Differences from Standard PPO#

DreamWaQ extends standard PPO with several key differences that enable implicit terrain imagination:

Architecture Differences#

  1. VAE Module: DreamWaQ adds a Variational Autoencoder that encodes observation history into latent representations. This is the core innovation that enables terrain imagination without explicit terrain sensing.

  2. Dual Output Encoder: Unlike standard encoders that output a single representation, the DreamWaQ VAE outputs both implicit (latent) and explicit (interpretable) representations simultaneously.

  3. Expanded Actor Input: The actor network receives not just current observations but also the encoded history (both implicit and explicit components), enabling context-aware action selection.

Training Differences#

  1. Supervised Learning Component: DreamWaQ adds supervised learning objectives for the VAE alongside the standard RL objective. The VAE learns to predict explicit states and reconstruct future states through supervised losses.

  2. Multiple Optimizers: Standard PPO uses a single optimizer for all parameters. DreamWaQ uses separate optimizers for RL parameters (policy and value) and VAE parameters, allowing different learning rates and update frequencies.
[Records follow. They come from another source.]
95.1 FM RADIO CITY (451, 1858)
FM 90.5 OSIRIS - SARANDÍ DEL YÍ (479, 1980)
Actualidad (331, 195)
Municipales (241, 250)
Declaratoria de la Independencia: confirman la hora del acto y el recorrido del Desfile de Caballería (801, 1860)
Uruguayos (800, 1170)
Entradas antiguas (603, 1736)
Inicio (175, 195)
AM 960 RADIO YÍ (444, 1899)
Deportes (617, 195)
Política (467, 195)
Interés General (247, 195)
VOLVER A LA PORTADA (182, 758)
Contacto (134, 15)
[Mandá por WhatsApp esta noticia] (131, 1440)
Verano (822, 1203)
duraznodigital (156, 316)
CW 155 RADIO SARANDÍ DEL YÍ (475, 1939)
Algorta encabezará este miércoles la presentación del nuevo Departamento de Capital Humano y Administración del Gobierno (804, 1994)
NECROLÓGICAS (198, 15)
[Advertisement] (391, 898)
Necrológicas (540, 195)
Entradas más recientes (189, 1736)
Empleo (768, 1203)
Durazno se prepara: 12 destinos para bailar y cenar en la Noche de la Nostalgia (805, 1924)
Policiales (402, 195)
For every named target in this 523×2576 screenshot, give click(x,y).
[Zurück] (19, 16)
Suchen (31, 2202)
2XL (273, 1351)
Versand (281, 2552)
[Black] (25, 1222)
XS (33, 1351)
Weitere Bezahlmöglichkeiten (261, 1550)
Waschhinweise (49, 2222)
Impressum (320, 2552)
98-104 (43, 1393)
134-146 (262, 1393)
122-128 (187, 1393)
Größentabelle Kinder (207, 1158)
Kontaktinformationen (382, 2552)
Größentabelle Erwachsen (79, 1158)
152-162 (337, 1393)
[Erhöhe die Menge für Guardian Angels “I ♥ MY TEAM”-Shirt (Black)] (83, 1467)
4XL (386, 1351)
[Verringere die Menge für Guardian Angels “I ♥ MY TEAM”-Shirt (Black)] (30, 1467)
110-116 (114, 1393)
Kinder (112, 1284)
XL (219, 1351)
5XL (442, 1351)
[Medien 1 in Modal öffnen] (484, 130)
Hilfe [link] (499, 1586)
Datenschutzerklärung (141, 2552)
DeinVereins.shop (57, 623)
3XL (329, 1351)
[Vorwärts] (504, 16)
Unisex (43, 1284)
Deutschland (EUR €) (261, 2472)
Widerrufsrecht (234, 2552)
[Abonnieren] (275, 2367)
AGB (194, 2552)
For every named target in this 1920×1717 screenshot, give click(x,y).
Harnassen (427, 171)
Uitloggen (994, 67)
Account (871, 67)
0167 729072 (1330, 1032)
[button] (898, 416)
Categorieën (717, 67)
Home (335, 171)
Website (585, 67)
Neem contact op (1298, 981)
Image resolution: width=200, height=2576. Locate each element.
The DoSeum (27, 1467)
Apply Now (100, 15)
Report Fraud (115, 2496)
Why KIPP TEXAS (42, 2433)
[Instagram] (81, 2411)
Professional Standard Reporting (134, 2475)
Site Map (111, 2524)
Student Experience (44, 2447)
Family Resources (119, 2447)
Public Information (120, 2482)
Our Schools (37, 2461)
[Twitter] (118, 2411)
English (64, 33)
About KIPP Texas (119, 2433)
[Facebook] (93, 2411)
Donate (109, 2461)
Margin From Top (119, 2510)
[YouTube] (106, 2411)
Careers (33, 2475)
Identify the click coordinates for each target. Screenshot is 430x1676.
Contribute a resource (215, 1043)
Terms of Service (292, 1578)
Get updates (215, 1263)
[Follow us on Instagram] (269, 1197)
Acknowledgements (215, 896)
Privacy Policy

  3. Additional Loss Terms: The training objective includes three VAE-specific losses (explicit estimation, reconstruction, KL divergence) in addition to the standard PPO losses (surrogate, value, entropy).

Observation Differences#

  1. History Buffer: DreamWaQ maintains a buffer of past observations (obs_history) which is fed into the VAE. This temporal information is crucial for inferring terrain properties.

  2. Explicit Labels: The environment computes explicit label targets (base velocity, contact states, foot heights) that supervise the explicit estimator during training.

  3. Next State Prediction: The VAE decoder learns to predict the next observation state, requiring the environment to provide next_state_buf for training.

Inference and Deployment#

Once trained, the DreamWaQ policy can be deployed for inference on both simulation and real robots.

Running Trained Policy#

To run a trained policy, use the play script:

python -m legged_gym.scripts.play --task=go2_dreamwaq --load_run=session_name

This will load the trained checkpoint and run the policy in the simulation environment.

Exporting for Real Robot#

DreamWaQ policies can be exported for real robot deployment. During inference, the VAE uses deterministic mean values rather than sampling, providing consistent behavior. The observation history buffer must be maintained on the real robot to feed into the VAE encoder.

To export a trained policy:

python -m legged_gym.scripts.play --task=go2_dreamwaq --export_policy

The exported policy will be saved to the logs directory and can be loaded onto the real robot for deployment.

References#

  1. DreamWaQ: Learning Robust Quadrupedal Locomotion With Implicit Terrain Imagination via Deep Reinforcement Learning

  2. Learning Quadrupedal Locomotion over Challenging Terrain (Teacher-Student framework)

  3. Rapid Motor Adaptation for Legged Robots (RMA)